Rae enjoys using terms like "we" and "team", partially as a way to endear himself to lifelong Liberals. Many Liberals were suspicious of Rae, which may account for the early leadership dismissals by many pundits. To Rae's credit he has mostly silenced the detractors, through a combination of institutional supporters and crafty rhetoric. The news of NDP donations couldn't come at a worse time, as I'm sure many Liberals are presently taking a second look at Rae. Expect rival camps to quitely whisper the charges, as ridings select delegates, killing the past weeks apparent "surge". This news is particuarly important because it speaks to Rae's loyalty, something which I am quickly learning is incredibly important in Liberal circles. This story is the equivalent of finding out that Dion drives a Hummer and dumps his old paint cans in the local tributary. The timing is horrible, let's see if this has legs, but I suspect it might.

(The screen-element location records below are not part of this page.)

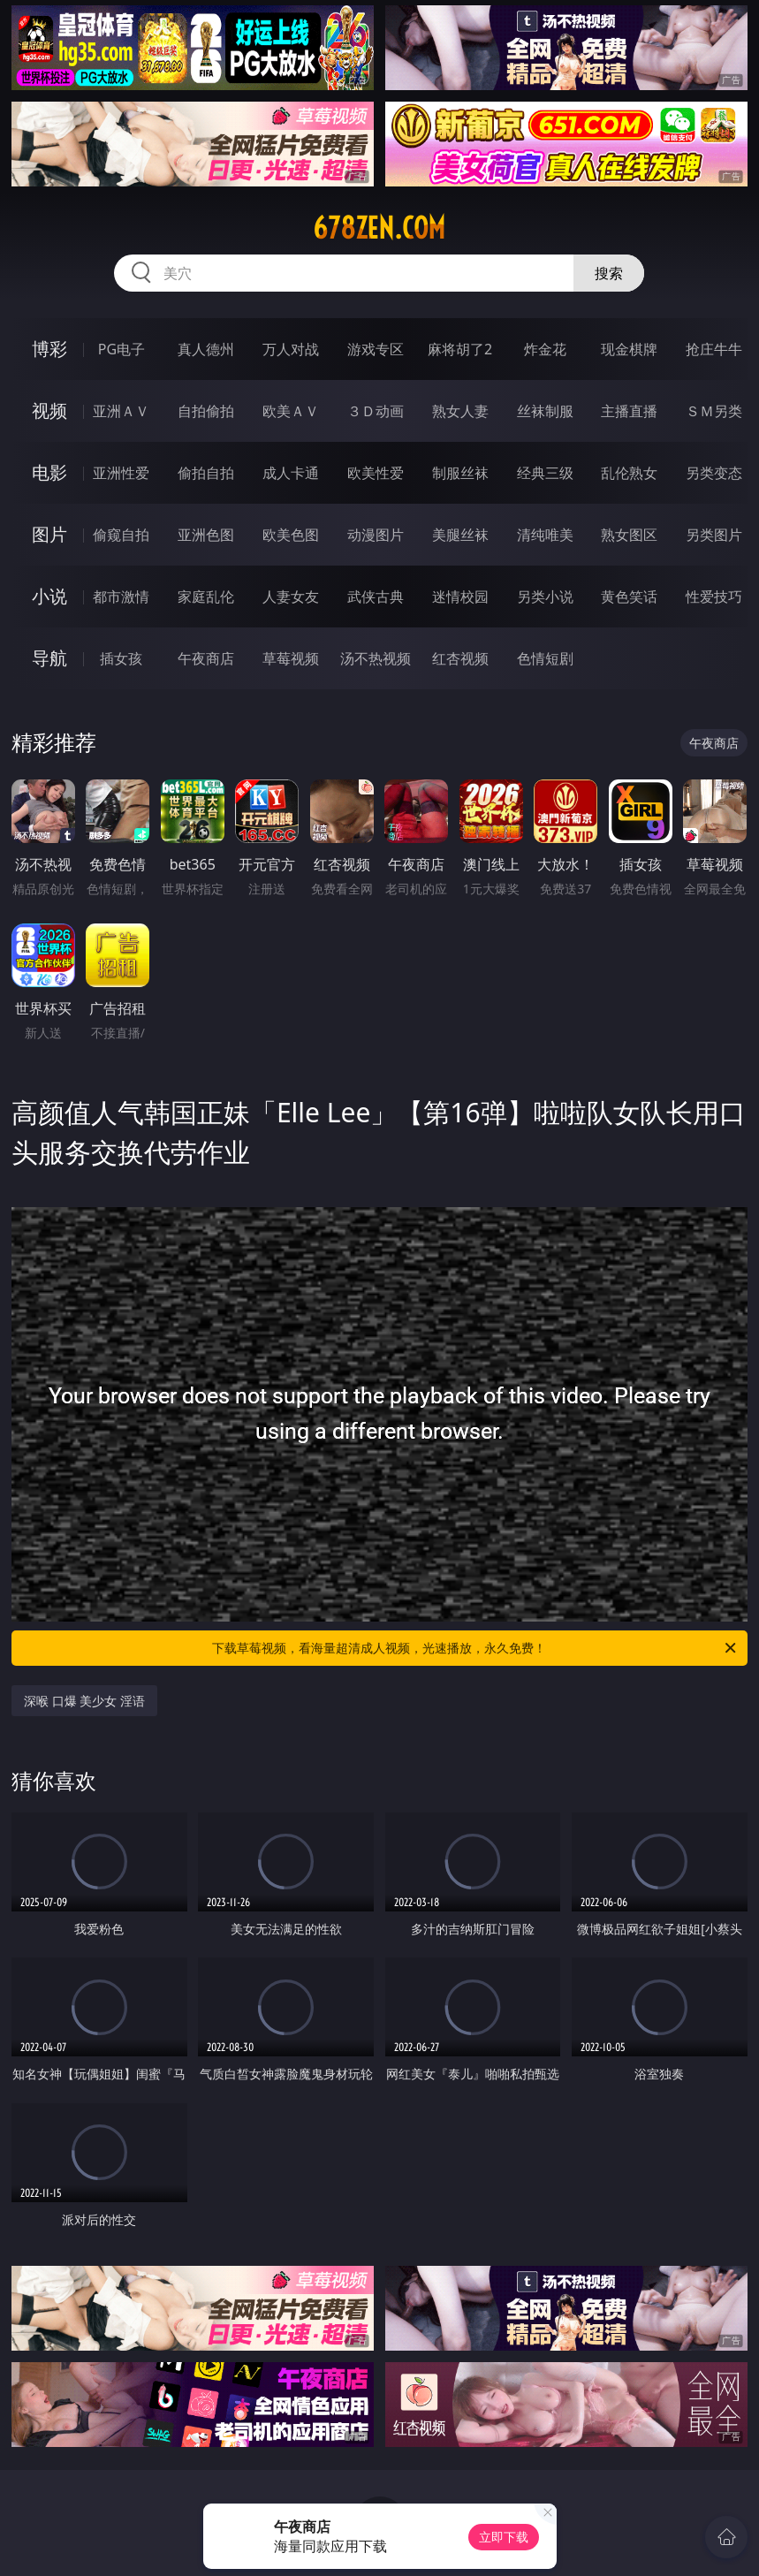  Describe the element at coordinates (121, 349) in the screenshot. I see `PG电子` at that location.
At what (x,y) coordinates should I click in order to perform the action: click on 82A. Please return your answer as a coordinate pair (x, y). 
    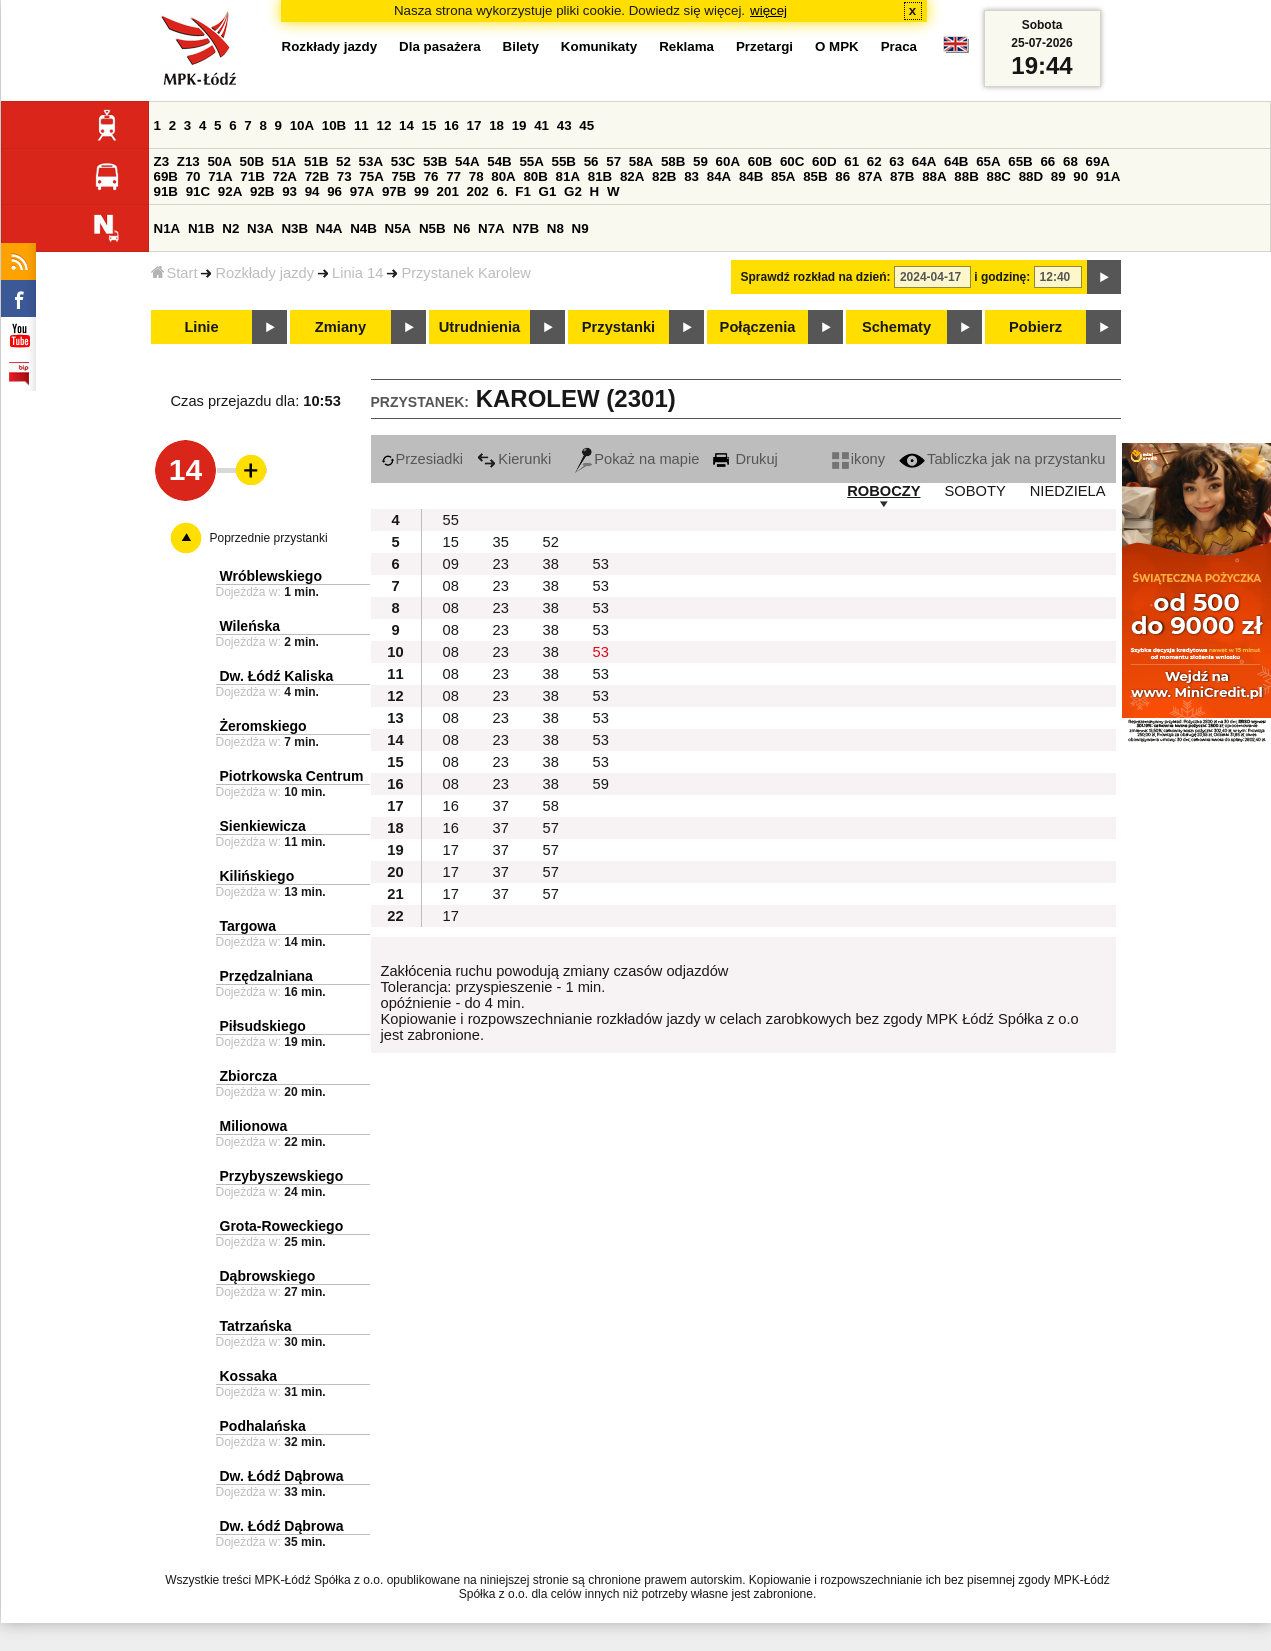
    Looking at the image, I should click on (632, 176).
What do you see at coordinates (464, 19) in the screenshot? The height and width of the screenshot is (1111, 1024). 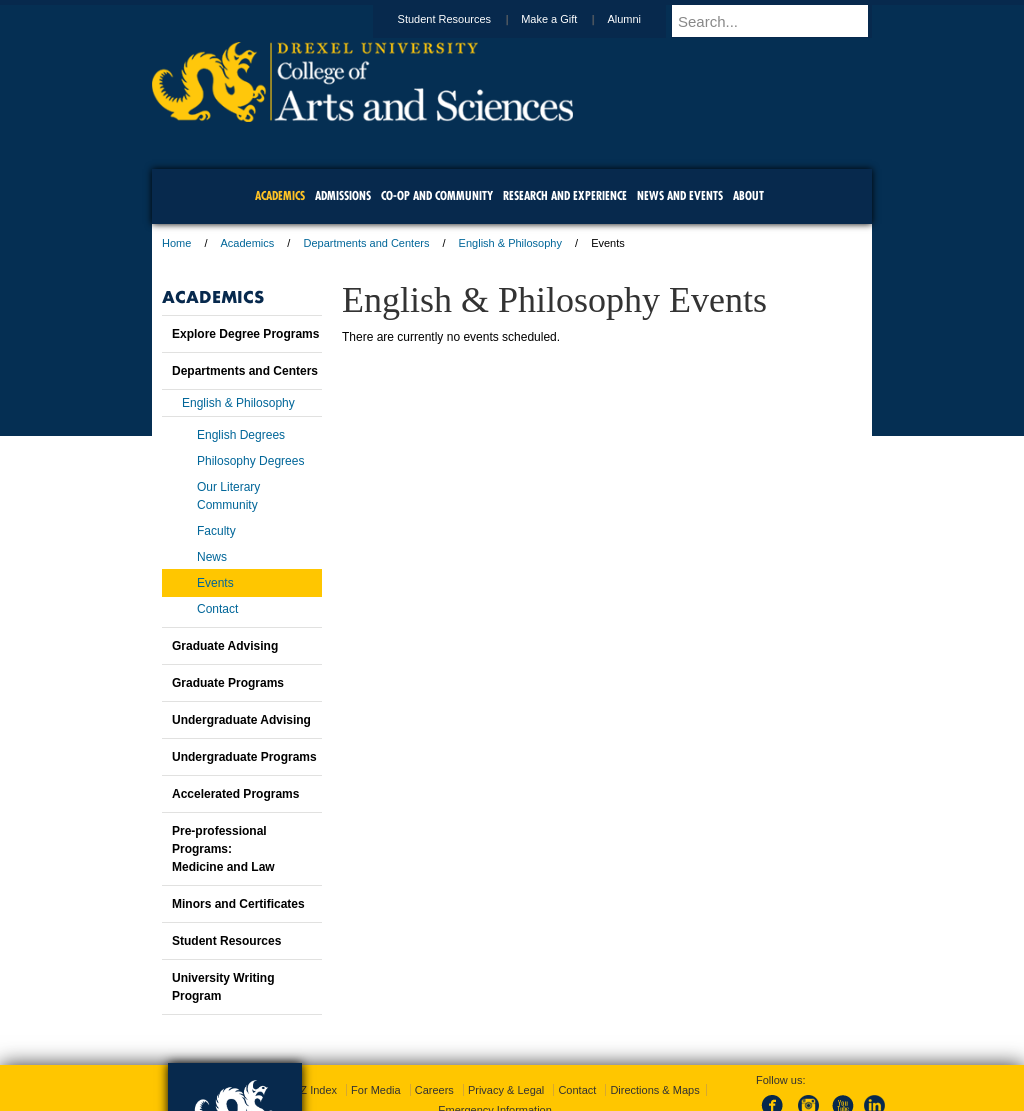 I see `Student Resources` at bounding box center [464, 19].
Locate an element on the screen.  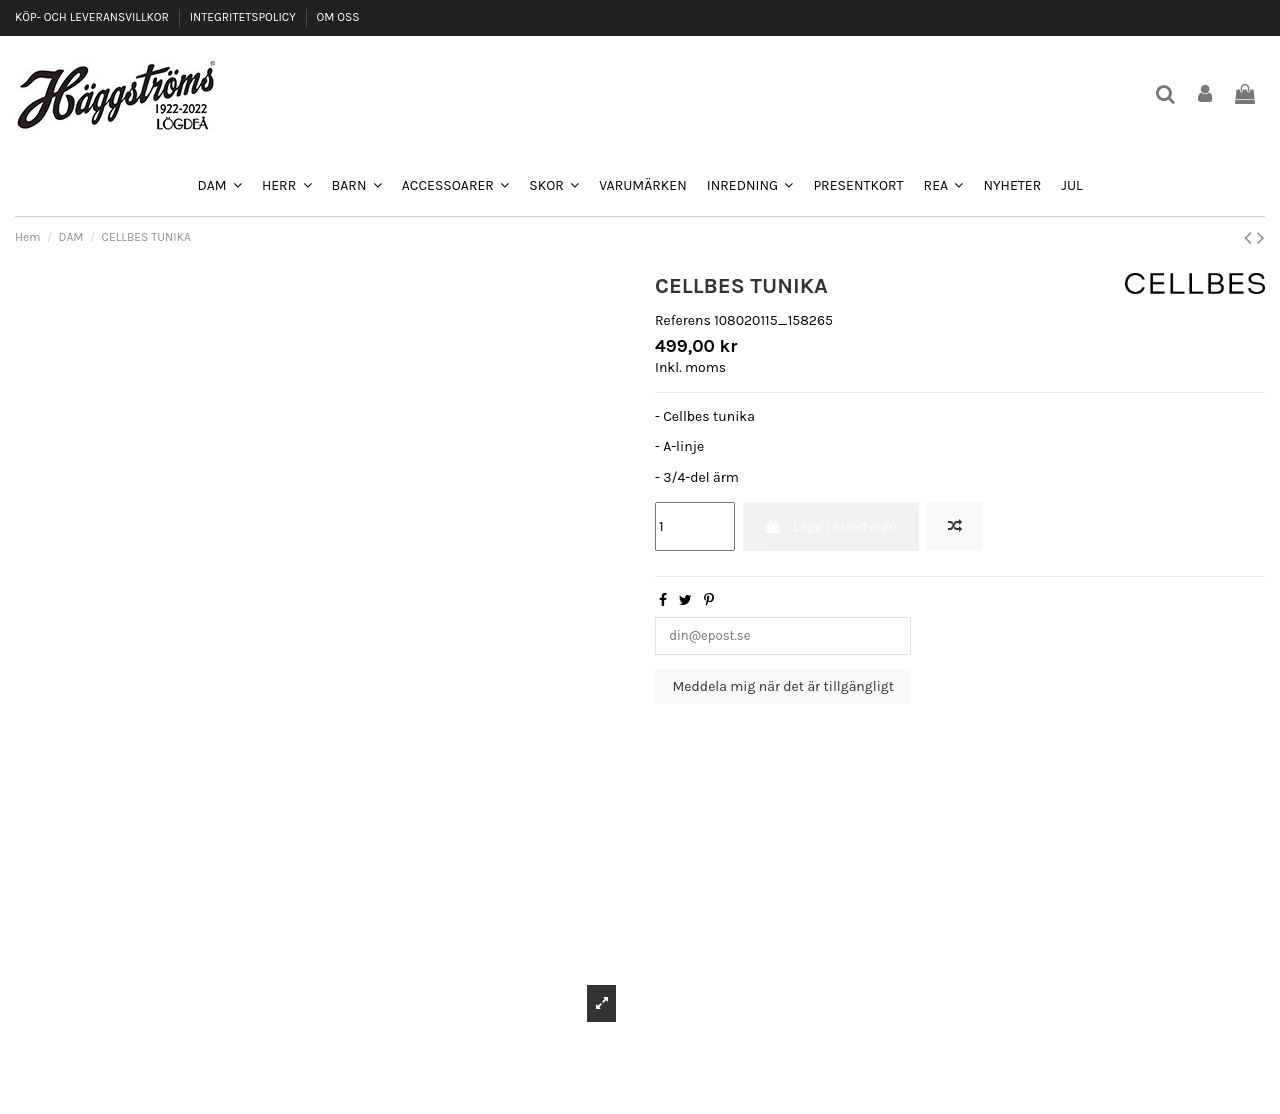
OM OSS is located at coordinates (337, 17).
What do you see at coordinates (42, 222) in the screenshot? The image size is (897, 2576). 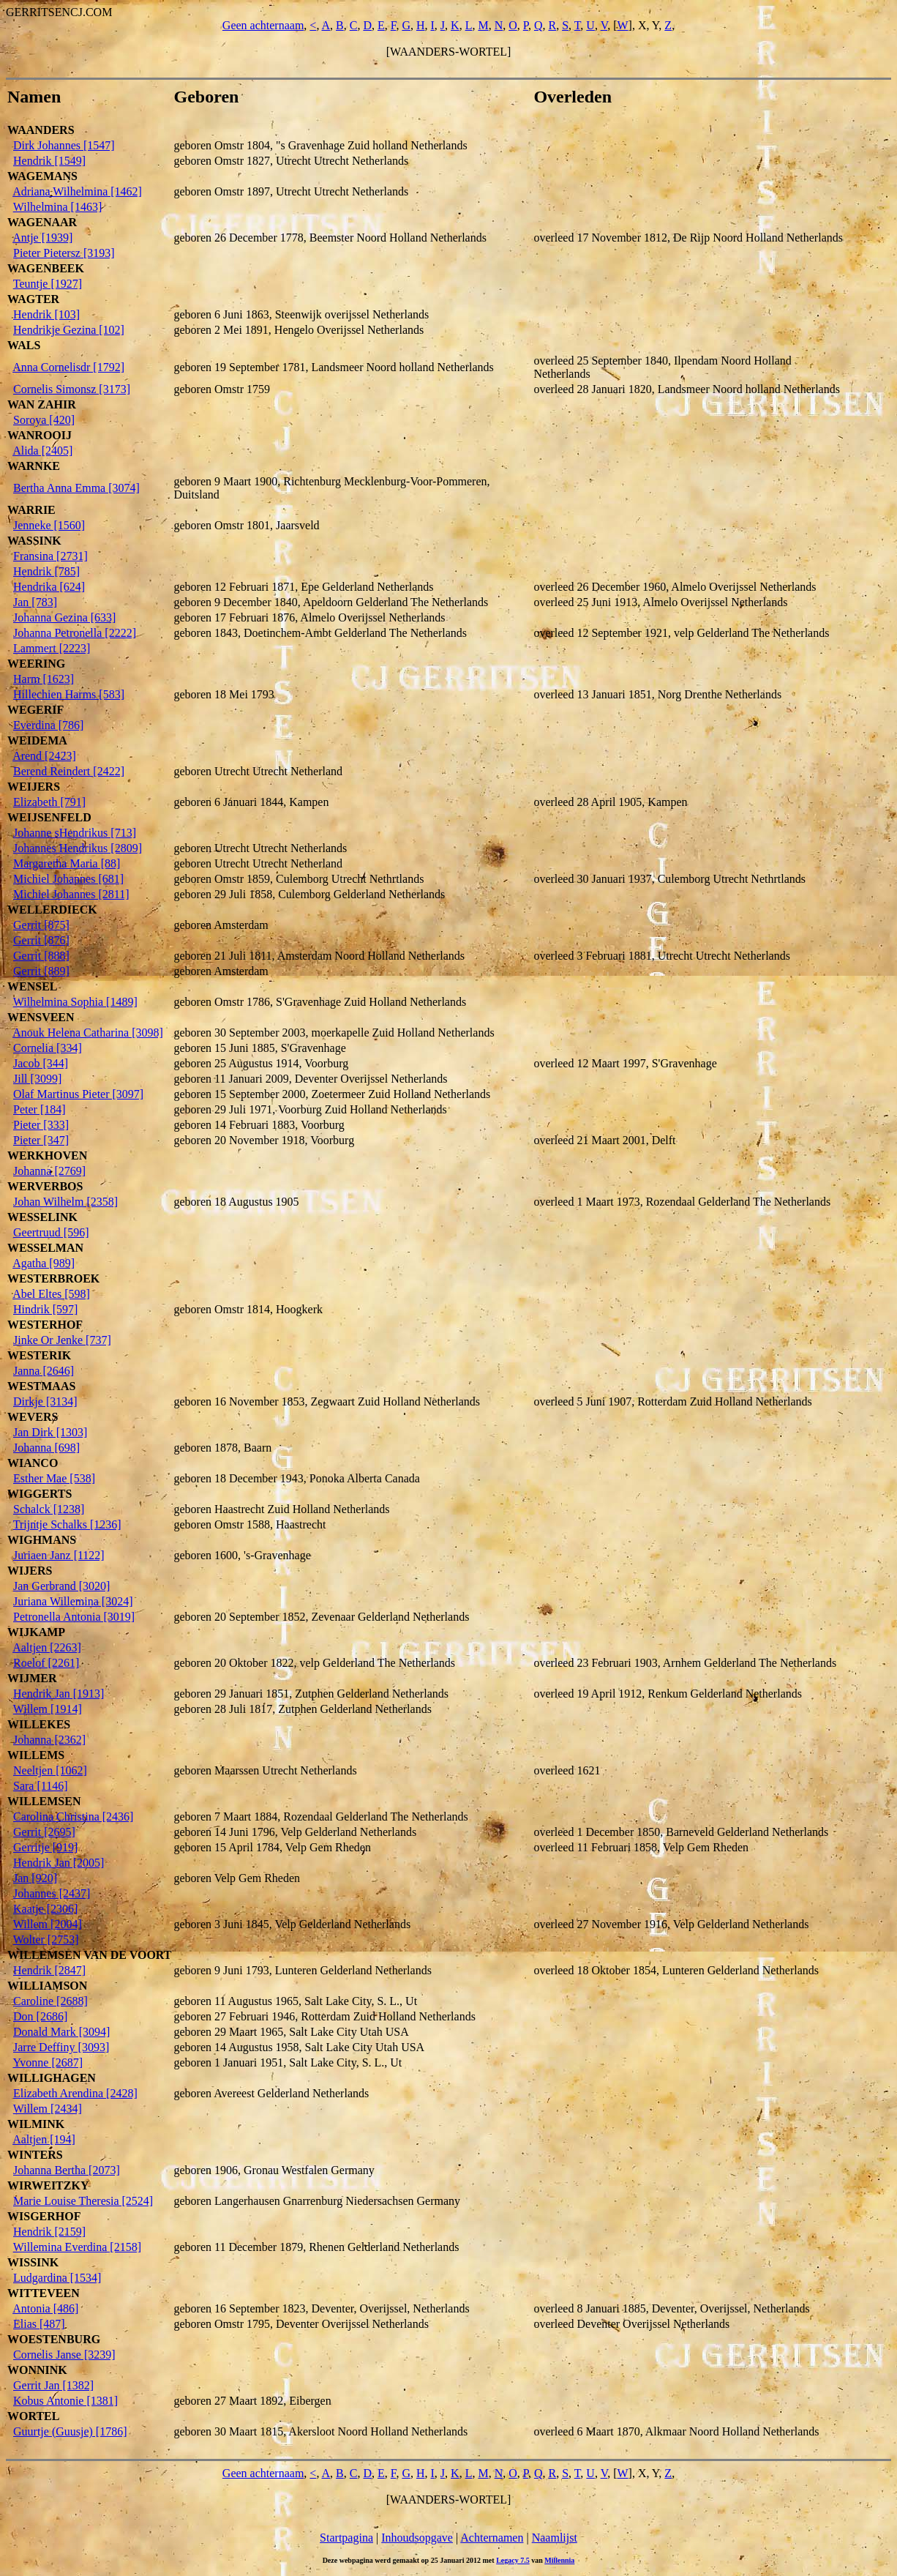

Rae responds to the NDP donations:
In an interview Wednesday, Rae said he had no sign on his lawn. But he confirmed he did make small donations to three or four NDP candidates who were personal friends, as well as to several Liberals, including interim leader Bill Graham.
He said he even gave money once to Hugh Segal, now a Conservative senator, for his ill-fated bid to lead the now-defunct Progressive Conservatives.
"I try to give generously to charity and I try to give generously or as well as I can during political campaigns to encourage good people to get into public life. It's something that I've always done," Rae said.
A search of party donations filed with Elections Canada, shows Rae gave $250 and $300 to two NDP candidates in last winter's election. He also gave two $250 donations to NDP candidates in the 2004 election.
In the last election, Rae also gave $300 each to Liberals Pierre Pettigrew and John Godfrey. An aide said Rae also gave money to Graham in early 2006, which has not yet been reported by Elections Canada, as well as small donations over the years to provincial Liberals in Ontario.